■ Dataset extract
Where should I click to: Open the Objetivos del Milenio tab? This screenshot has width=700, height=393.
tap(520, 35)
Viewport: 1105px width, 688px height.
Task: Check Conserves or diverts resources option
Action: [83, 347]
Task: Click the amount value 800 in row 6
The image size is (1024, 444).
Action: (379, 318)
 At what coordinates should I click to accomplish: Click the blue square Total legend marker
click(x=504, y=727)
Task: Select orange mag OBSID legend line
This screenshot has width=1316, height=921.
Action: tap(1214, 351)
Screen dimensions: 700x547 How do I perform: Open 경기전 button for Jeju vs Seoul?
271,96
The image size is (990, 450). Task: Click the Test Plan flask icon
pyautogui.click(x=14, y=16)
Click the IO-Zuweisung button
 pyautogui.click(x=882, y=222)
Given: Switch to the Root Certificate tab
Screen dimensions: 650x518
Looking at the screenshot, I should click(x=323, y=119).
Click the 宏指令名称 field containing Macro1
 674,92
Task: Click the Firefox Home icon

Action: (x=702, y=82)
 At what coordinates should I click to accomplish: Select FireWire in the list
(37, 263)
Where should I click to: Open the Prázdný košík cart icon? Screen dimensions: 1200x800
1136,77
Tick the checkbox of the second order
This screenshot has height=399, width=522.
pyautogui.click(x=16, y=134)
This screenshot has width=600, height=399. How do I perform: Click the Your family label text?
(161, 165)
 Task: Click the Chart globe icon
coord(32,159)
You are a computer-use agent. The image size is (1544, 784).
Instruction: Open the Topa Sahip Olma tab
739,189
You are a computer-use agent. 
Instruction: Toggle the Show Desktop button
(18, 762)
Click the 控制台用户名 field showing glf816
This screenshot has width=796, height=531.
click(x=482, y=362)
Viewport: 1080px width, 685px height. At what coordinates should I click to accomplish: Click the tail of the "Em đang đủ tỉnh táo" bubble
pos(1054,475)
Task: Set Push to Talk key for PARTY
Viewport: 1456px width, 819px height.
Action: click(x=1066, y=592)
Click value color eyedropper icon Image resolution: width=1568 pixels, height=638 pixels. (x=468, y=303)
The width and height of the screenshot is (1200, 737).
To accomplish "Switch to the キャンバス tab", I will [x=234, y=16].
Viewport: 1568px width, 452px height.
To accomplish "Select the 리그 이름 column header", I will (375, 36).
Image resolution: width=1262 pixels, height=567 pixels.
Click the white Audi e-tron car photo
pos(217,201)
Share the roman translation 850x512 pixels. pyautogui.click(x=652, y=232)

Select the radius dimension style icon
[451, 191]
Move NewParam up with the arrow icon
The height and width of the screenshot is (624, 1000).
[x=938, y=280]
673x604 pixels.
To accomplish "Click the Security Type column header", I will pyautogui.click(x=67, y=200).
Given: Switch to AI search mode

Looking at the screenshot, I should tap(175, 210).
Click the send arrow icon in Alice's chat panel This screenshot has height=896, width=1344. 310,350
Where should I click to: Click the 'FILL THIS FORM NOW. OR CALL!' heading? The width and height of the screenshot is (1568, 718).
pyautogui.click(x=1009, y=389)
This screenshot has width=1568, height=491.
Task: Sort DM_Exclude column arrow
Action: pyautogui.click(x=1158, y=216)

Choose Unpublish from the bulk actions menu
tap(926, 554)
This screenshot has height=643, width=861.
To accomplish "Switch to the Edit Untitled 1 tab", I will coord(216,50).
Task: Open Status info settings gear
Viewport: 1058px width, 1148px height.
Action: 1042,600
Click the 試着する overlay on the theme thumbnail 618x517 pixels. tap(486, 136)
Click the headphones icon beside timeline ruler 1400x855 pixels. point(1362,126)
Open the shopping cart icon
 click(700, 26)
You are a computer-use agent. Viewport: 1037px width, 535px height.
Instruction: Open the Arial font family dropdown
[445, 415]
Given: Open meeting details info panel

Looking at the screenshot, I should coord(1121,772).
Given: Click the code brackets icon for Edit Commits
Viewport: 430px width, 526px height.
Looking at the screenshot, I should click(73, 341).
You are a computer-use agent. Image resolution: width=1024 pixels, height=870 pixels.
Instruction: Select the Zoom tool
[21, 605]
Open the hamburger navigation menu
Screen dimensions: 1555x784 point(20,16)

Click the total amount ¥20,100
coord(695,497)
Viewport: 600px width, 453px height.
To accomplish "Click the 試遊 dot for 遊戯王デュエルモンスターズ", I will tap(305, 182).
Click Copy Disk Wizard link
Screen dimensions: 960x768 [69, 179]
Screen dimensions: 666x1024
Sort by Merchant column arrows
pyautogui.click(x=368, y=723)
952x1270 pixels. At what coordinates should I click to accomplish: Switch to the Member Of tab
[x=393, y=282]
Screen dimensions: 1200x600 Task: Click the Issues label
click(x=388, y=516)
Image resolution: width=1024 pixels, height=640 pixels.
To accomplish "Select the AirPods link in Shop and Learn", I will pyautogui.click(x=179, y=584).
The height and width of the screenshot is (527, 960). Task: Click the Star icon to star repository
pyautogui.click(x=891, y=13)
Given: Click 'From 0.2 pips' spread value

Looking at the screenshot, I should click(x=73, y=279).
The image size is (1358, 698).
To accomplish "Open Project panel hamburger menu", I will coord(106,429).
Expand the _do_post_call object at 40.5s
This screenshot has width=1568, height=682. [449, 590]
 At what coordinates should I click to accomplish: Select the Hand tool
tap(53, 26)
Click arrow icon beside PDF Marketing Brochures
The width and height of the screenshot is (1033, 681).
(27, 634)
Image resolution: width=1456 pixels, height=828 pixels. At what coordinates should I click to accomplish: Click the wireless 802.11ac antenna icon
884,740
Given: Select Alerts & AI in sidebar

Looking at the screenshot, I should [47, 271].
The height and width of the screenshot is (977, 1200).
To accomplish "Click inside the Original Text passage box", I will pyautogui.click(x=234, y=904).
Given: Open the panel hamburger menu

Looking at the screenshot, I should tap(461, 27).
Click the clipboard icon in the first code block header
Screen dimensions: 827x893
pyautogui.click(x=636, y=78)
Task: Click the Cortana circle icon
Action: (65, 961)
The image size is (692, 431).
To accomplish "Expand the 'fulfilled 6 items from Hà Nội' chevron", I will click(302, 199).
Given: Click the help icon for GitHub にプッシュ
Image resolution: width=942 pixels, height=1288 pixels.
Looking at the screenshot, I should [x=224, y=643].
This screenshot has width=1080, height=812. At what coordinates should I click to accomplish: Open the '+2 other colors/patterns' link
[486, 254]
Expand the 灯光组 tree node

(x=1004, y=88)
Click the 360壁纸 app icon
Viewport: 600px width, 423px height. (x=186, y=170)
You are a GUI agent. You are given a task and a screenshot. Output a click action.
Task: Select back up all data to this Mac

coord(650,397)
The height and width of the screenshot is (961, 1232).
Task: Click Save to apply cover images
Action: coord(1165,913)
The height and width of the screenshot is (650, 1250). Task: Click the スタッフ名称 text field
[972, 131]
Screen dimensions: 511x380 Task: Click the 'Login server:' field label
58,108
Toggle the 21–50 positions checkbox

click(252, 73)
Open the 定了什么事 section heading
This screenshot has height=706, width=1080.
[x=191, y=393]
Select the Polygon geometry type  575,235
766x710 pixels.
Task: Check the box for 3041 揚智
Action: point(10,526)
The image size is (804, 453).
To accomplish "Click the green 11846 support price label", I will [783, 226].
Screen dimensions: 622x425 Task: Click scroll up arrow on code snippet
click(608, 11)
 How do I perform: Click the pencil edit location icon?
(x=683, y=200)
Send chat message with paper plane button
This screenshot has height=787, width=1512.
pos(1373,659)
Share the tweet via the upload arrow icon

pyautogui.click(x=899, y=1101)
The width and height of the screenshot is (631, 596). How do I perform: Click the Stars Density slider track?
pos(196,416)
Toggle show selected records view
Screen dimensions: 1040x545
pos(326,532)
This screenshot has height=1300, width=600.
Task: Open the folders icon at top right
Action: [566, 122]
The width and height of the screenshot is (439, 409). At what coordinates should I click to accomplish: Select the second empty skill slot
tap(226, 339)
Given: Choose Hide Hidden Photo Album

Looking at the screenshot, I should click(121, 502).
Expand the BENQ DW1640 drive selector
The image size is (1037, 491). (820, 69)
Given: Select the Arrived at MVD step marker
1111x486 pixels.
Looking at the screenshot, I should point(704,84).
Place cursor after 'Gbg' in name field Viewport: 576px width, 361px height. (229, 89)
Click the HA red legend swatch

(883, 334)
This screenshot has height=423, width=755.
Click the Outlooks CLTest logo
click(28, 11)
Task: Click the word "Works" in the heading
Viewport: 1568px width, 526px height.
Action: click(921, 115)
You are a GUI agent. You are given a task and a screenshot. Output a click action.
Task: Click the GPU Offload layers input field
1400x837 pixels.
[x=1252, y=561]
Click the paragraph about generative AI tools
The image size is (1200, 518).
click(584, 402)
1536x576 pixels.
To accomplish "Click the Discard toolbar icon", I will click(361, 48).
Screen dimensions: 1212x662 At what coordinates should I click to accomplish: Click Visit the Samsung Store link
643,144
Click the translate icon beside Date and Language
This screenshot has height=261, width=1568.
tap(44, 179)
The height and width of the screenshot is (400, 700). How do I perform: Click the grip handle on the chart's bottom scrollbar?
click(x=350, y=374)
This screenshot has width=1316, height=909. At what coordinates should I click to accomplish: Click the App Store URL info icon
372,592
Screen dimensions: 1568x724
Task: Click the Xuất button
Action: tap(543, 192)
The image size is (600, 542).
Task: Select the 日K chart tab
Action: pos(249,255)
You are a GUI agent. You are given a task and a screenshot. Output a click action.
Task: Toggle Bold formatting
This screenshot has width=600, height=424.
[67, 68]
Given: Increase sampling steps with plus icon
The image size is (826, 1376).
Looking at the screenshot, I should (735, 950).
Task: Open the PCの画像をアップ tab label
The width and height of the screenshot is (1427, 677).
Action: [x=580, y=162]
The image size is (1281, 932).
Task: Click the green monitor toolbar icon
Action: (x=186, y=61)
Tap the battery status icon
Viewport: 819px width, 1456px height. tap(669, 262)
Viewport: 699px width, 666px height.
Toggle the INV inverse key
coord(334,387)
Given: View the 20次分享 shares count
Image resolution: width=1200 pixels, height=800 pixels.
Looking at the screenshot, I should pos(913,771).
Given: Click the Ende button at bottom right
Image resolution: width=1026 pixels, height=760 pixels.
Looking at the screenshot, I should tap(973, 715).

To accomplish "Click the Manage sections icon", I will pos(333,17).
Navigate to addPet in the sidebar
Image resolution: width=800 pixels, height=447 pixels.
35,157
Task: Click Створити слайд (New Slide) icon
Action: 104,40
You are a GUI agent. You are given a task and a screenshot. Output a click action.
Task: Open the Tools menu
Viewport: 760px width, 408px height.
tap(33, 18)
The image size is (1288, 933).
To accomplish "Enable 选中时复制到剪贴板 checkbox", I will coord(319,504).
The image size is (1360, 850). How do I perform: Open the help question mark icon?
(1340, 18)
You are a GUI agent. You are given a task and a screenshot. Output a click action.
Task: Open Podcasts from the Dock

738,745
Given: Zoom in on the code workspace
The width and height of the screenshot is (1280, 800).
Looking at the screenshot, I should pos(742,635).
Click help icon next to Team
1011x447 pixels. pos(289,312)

■ Required work
Whenever a line of the data holds the string "computer", pick that line out.

■ Result of this task
You are a computer-use agent. The image size is (1544, 784).
You are a computer-use agent. 
You are a computer-use agent. Viewport: 1037px width, 535px height.
You are a computer-use agent. Image resolution: width=1024 pixels, height=870 pixels.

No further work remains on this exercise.